Their range of assessments, which include what are often referred to as the Michigan Tests, is used for university admissions, IEP programs, K-12 ELL programs, professional licensing, and employment.

Michigan Language Assessment is a not-for-profit collaboration between the University of Michigan and the University of Cambridge – two institutions with a long history of research and development in the field of language assessment, teaching and learning.

History
CaMLA was established in 2010 by two organizations with a long history in English language assessment: Cambridge Assessment English, part of the University of Cambridge, and the English Language Institute Testing and Certificate Division of the University of Michigan. The organizations have a number of similarities – both being university-based and  not-for-profit examining boards.

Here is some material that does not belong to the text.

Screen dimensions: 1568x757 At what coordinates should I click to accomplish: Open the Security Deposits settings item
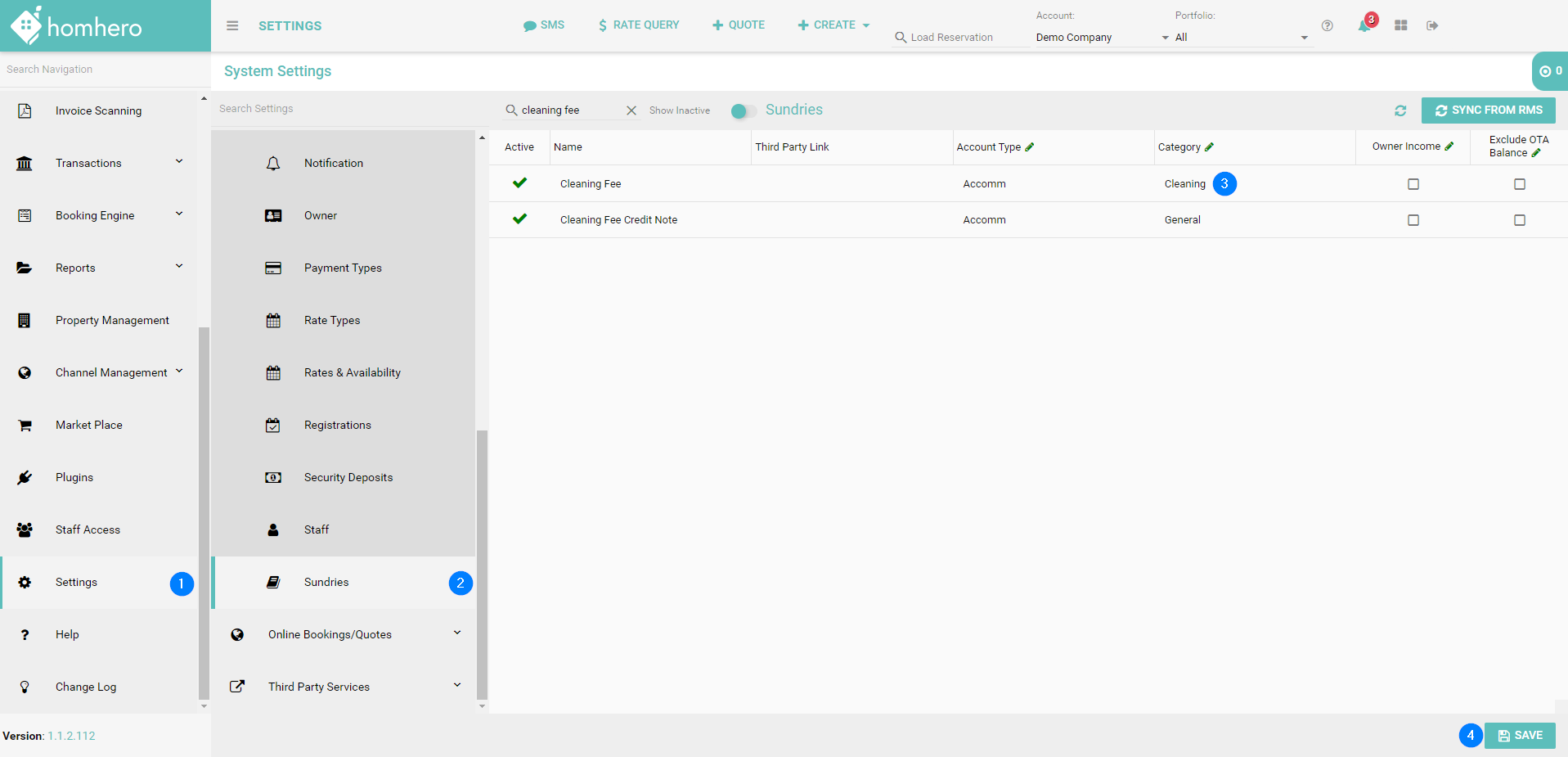[348, 477]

CaMLA was created as a joint venture to develop the Michigan tests and services, originally established by the English Language Institute (ELI) of the University of Michigan. It is therefore building on 70 years of research and development in language teaching, learning, assessment, applied linguistics and teacher education throughout the world.

The ELI was established at the University of Michigan in 1941 and was the first of its kind in the United States, with a dual function of teaching and research. In its first year, the ELI introduced an intensive course in English as a foreign language – the first ever offered on a university campus. This was started as an experimental program, catering for the handful of foreign students in U.S. universities prior to World War II. However, by 1948, there were 25,000 foreign students in U.S. universities and the ELI became a key player in teaching English to international students and a model for programs across the country.

From 1946, the ELI English Testing Program began to take shape. In 1953, under contract to the United States Information Agency, the ELI developed the ECPE (Examination for the Certificate of Proficiency in English) exam for use abroad. By the late 1950s, ELI had international language development programs in countries on five continents and by the 1960s -1970s, Michigan tests were being used by increasing numbers of schools, universities and institutes, nationally and internationally.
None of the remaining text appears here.